3. On the sGTM side, the hit is received by the GA4 Client, a special component in sGTM whose role is to recognize the format of incoming data and process it correctly. It receives the incoming payload and transforms it into the so-called Event Data Object, a structured data object. This object contains all fields sent from the browser, including the user_data object.
4. Then the relevant tags are triggered:
a. The Google Ads Conversion Tracking tag on a specific conversion event, such as purchase, automatically parses user_data from the Event Data Object, performs SHA-256 hashing of the fields in the user_data object, and sends the conversion hit to Google Ads servers. To be honest, the setup is actually hybrid: the Google Ads tag in sGTM returns an instruction in the HTTP response for the GA4 library in the browser to perform a redirect to the DoubleClick domain for third-party cookie stitching.

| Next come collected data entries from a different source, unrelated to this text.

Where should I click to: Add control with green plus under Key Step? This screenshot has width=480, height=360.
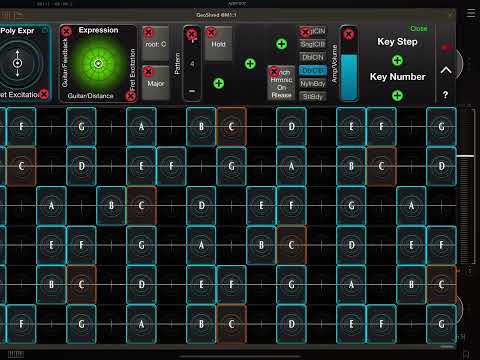(397, 60)
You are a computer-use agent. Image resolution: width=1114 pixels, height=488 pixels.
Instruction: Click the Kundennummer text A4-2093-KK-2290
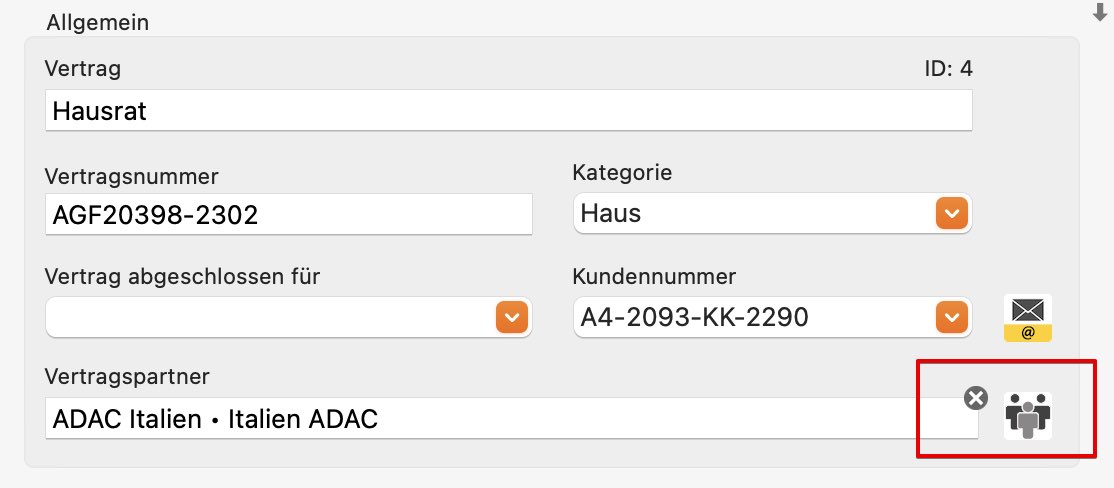[x=695, y=317]
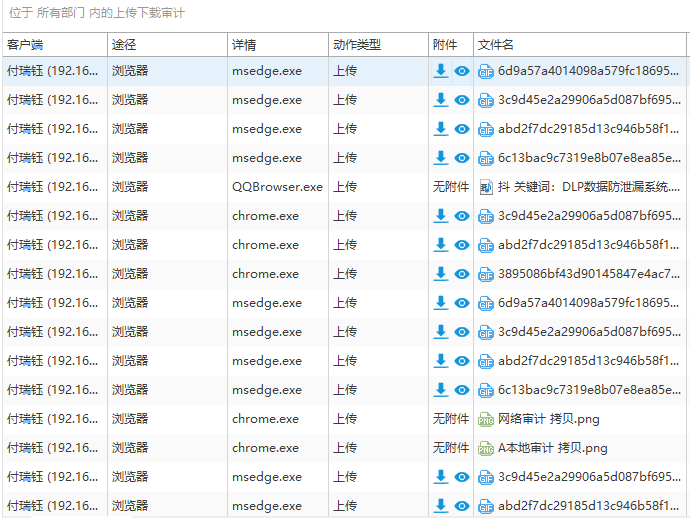Click the GIF icon beside 3895086bf43d90145847e4ac7
This screenshot has width=690, height=518.
pos(486,274)
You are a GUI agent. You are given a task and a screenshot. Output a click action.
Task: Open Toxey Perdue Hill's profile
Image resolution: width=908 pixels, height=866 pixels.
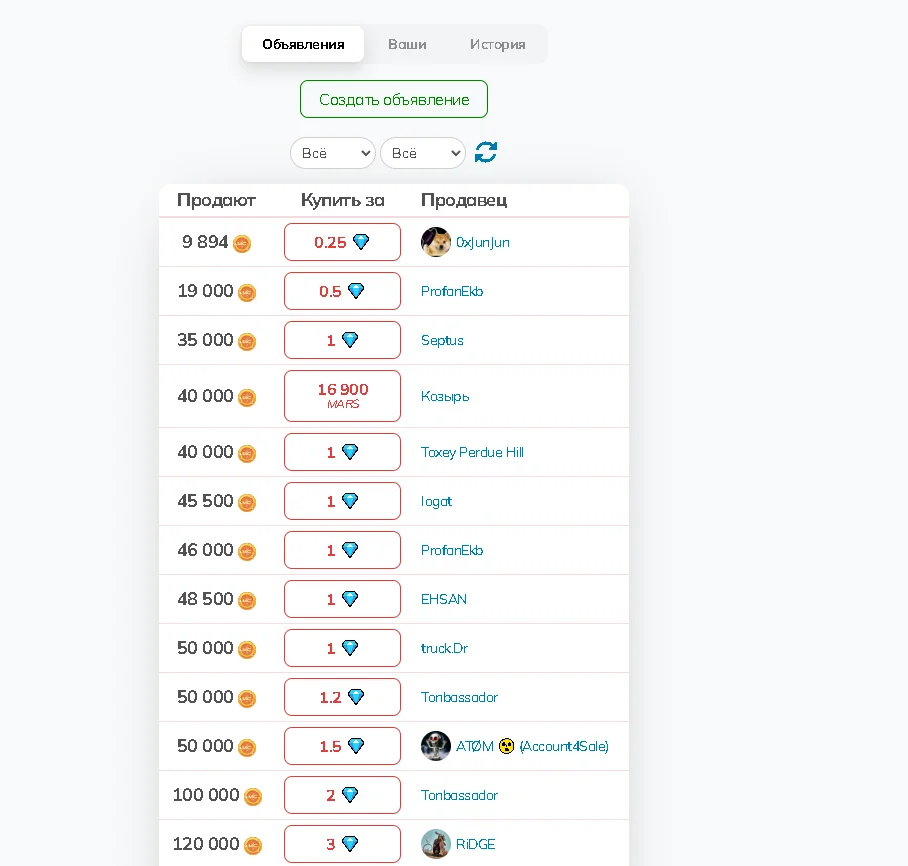(472, 452)
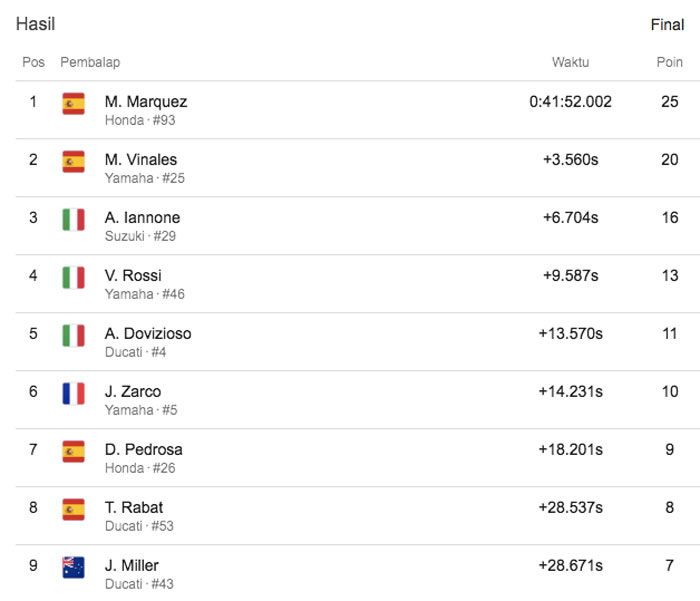Click Spain flag next to M. Marquez
Screen dimensions: 700x601
73,104
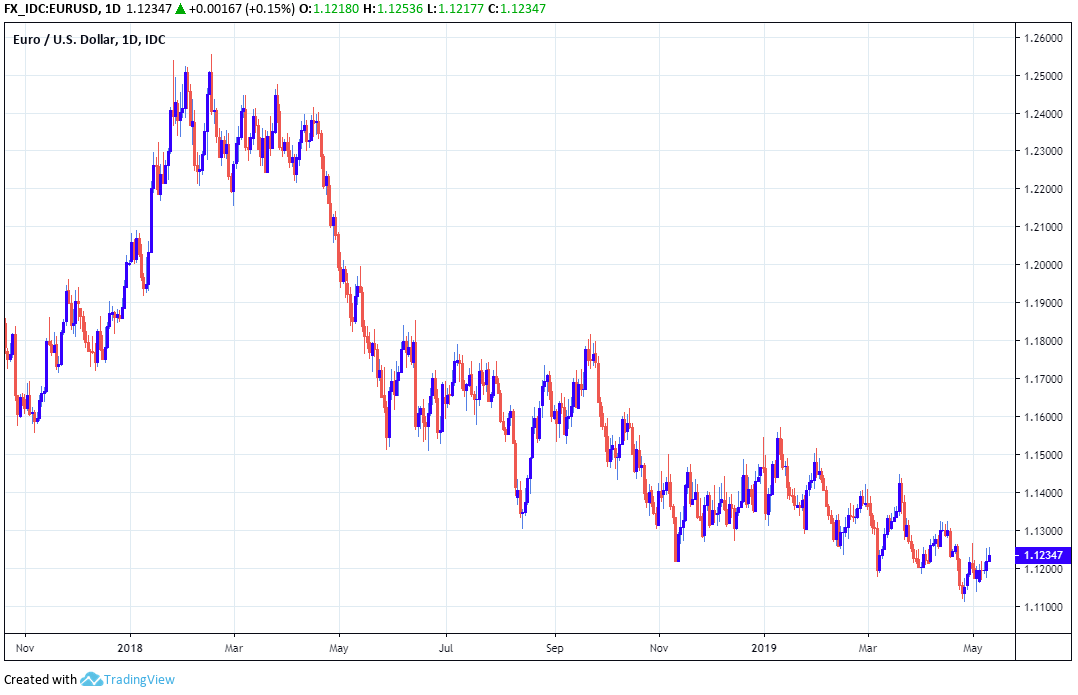Select the 2018 marker on the time axis
The height and width of the screenshot is (695, 1078).
click(130, 648)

b. The Meta (Facebook) CAPI template, whether you use the official Meta one or, for example, the Stape.io template, also automatically takes user_data from the Event Data Object. Be careful here: it does this even if you do not set the data manually and directly.
Collecting user data: the dataLayer as the foundation
Collecting first-party data starts on your website, specifically at the moment when the user gives you their details: during registration, order submission, or newsletter sign-up. The standard approach is to push the data into the dataLayer. Even here, you can run into the first pitfalls.
A few key best practices:
- user_data must be part of the same push as the event, because GTM processes data in the context of a specific event. Data pushed separately may not be available when the tag is triggered.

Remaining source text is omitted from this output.